Democratic lawmakers have also called for scrutiny. Rep. Sheila Jackson Lee (D-Texas), sent a letter Friday to the Department of Justice (DOJ) asking for a federal investigation of CenterPoint.
In her letter to the DOJ, Jackson Lee, offered a list of some of the company failures reported in local media:
- A generator hold message
- Reports of workers “sitting idly in fully equipped trucks and not responding to calls”
- Pervasive “inconsistencies and inaccuracies” faced by customers seeking updates of when their power would be back on.
She asked federal officials to investigate the company’s “inability to appropriately and effectively provide life-saving utility services its customers rely on.”
Jackson Lee warned that “without urgent action, and the threat of additional storms ahead, Texas could be on the verge of … deadly and costly mass casualties” driven by the combination of power failures and extreme heat.

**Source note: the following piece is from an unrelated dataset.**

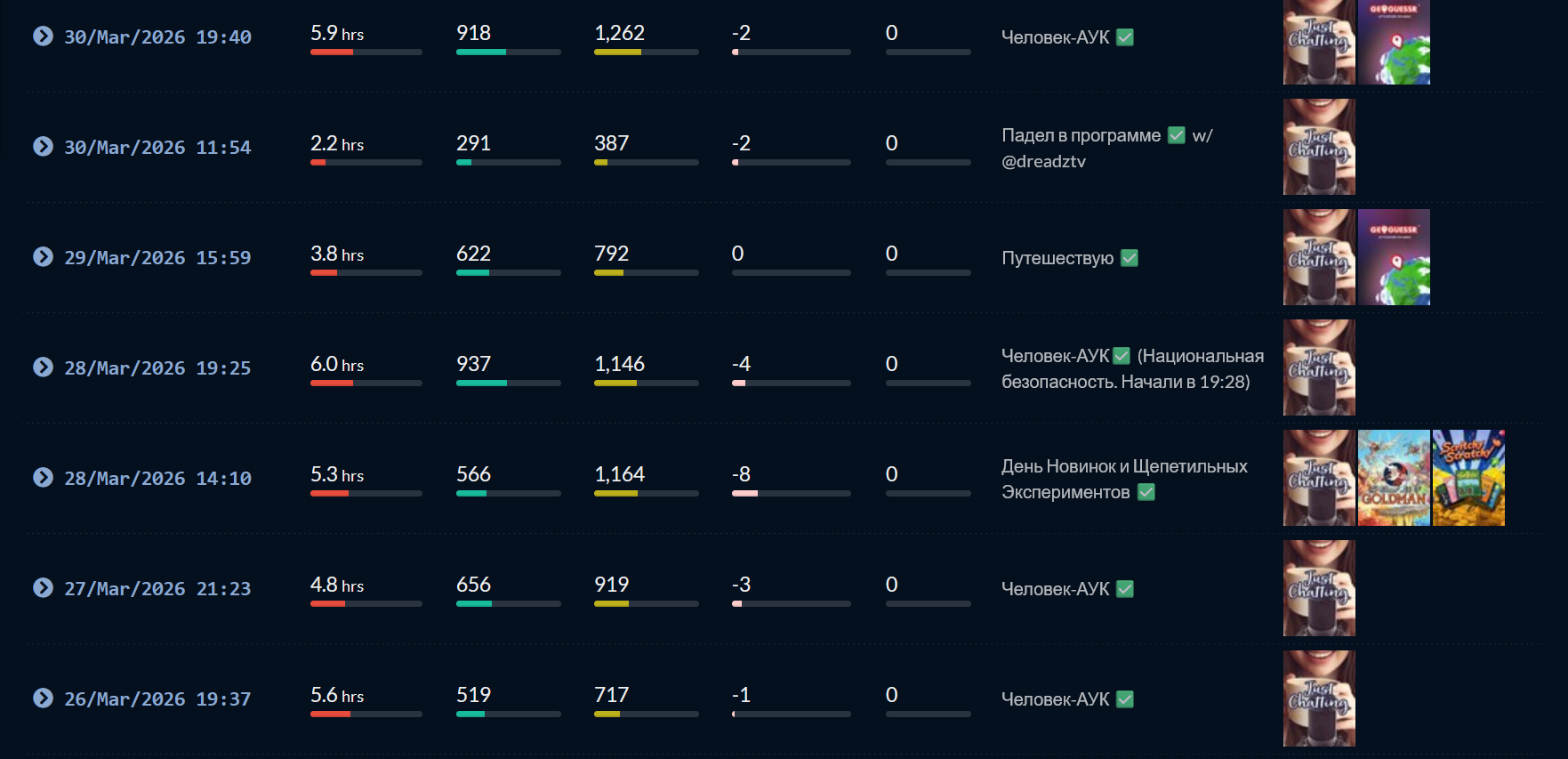
Task: Click Just Chatting icon for 26/Mar 19:37 stream
Action: tap(1319, 698)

Abbott and Lt. Gov. Dan Patrick (R), who have broadly opposed federal oversight, called on the state’s own Public Utilities Commission (PUC) to look into whether CenterPoint was “penny-pinching and cutting corners.”
In an meeting of the PUC, Chair Thomas Gleeson (R) suggested CenterPoint’s great failure had been its outreach.
“The infrastructure is gonna break; things are gonna happen,” Gleeson told CenterPoint officials. “But if people feel they’re being effectively communicated with, it makes it a lot easier to go through it. And so I’d say, get out in the community and go talk to your customers.
CenterPoint has pointed to the storm’s surprising and protracted strength.
“This hurricane moved over the entirety of our system, it didn’t brush by a portion of it,” CEO Jason Wells told The Houston Chronicle.
Wells said he was “proud” of CenterPoint’s investments before the storm and its quick work after.
Bringing back power to more than 1 million people “within effectively 48 hours of the storm’s passing is faster than what many of our peers have seen in the past 10 named storms,” he added.